Noch eine Metapher, um diesen Punkt zu verdeutlichen: Wenn man sich Schmerz als eine Kugel vorstellt, die auf dich abgeschossen wurde, versteift sich die Acht so sehr, dass die Kugel einfach von ihr abprallt. Die Vier dagegen macht sich so weich, dass sie den Aufprall vollständig absorbiert und damit dessen tödliche Wirkung entkräftet.
Es gibt eine gewisse Überschneidung zwischen Neunern und Vierern, die zur Verwechslung zwischen den beiden führen kann. Beide sind zurückgezogene Typen mit weniger Energie als andere Typen. Beide können mit Prokrastination kämpfen, sich von der realen Welt loslösen und, positiv betrachtet, sehr kreativ sein (aber das trifft auf jeden Typen zu). Um sie zu unterscheiden, müssen wir uns ihre zugrundeliegende Weltanschauung anschauen, denn dort liegt der entscheidende Unterschied.

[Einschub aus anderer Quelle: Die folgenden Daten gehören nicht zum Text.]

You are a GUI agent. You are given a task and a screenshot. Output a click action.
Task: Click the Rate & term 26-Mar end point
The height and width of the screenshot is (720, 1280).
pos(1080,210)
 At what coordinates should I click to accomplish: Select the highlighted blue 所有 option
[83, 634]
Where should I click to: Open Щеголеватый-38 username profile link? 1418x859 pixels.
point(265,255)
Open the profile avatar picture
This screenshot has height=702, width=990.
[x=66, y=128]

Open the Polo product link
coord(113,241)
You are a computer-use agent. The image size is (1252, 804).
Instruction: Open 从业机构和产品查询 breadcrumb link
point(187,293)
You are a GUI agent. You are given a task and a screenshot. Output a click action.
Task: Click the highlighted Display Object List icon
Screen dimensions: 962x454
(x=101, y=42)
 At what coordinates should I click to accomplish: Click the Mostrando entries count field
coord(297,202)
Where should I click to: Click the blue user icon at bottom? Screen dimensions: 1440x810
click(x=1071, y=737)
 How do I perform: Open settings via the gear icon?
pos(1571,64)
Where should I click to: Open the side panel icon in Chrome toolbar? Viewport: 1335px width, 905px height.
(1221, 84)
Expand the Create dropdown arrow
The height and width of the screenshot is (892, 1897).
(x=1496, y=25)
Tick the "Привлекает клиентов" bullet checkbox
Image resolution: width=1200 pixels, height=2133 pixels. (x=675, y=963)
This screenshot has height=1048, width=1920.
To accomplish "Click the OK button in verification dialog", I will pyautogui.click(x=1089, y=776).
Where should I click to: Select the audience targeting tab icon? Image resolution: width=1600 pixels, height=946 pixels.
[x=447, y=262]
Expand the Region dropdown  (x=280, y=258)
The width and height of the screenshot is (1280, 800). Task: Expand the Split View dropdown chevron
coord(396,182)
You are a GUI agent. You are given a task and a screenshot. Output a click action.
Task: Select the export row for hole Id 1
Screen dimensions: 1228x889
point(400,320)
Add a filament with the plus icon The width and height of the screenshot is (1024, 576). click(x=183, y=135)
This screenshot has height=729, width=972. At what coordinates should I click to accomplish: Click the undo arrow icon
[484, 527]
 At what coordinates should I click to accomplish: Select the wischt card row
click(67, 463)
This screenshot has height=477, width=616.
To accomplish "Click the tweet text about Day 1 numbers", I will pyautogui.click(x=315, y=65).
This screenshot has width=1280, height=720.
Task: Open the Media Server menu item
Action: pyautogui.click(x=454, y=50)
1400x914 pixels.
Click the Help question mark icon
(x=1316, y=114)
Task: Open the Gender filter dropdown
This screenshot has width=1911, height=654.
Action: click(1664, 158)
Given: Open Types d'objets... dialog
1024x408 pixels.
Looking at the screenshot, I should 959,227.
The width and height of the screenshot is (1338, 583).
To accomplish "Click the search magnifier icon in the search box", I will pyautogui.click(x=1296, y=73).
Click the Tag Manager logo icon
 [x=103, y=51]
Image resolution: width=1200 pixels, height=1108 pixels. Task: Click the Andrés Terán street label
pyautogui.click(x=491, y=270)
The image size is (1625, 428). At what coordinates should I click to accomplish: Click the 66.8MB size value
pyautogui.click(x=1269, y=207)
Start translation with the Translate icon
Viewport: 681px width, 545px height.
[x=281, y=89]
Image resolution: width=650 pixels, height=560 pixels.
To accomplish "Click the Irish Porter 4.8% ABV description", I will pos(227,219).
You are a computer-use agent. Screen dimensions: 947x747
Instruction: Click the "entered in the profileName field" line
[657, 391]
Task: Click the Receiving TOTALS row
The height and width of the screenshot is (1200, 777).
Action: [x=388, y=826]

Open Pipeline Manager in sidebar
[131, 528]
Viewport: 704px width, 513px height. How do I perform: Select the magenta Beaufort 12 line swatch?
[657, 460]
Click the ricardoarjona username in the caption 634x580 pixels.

Um es mit möglichst wenigen Worten zu sagen: Neuner, die Vermittler, leben, wie ihr Name schon sagt, in einer Welt der Ruhe, in der Komfort ihr höchstes Ziel ist und Frieden um jeden Preis aufrechterhalten werden muss. Ihre Brillen sind sozusagen rosa gefärbt.
Vierer, auch Romantiker genannt, betrachten die Welt wie ein Außenstehender, der durchs Fenster nach innen schaut, wo alle anderen scheinbar viel glücklicher sind und jenes „normale“ Leben führen, von dem Vierer glauben, dass sie keinen Zugang dazu finden. Ihre Brillen haben einen dunklen, lila Farbton; ihre Welt ist nicht bequem.
Deswegen fühlen sich Vierer in ihrer Melancholie und ihrem Schmerz wohl (so sehr sie auch versuchen, ihn zu lösen und zu überwinden), während sich Neuner lieber von diesem Schmerz distanzieren, um ihren inneren Frieden aufrecht zu erhalten. Wenn sie sich beide zurückziehen, ziehen sie sich an unterschiedliche Orte zurück: Die Vier in grübelnde Isolation und die Neun an einen friedlichen, glücklichen Ort.
Herauszufinden, was die eigene Reaktion besser beschreibt, wird die Frage, ob Vier oder Neun, daher ziemlich schnell klären.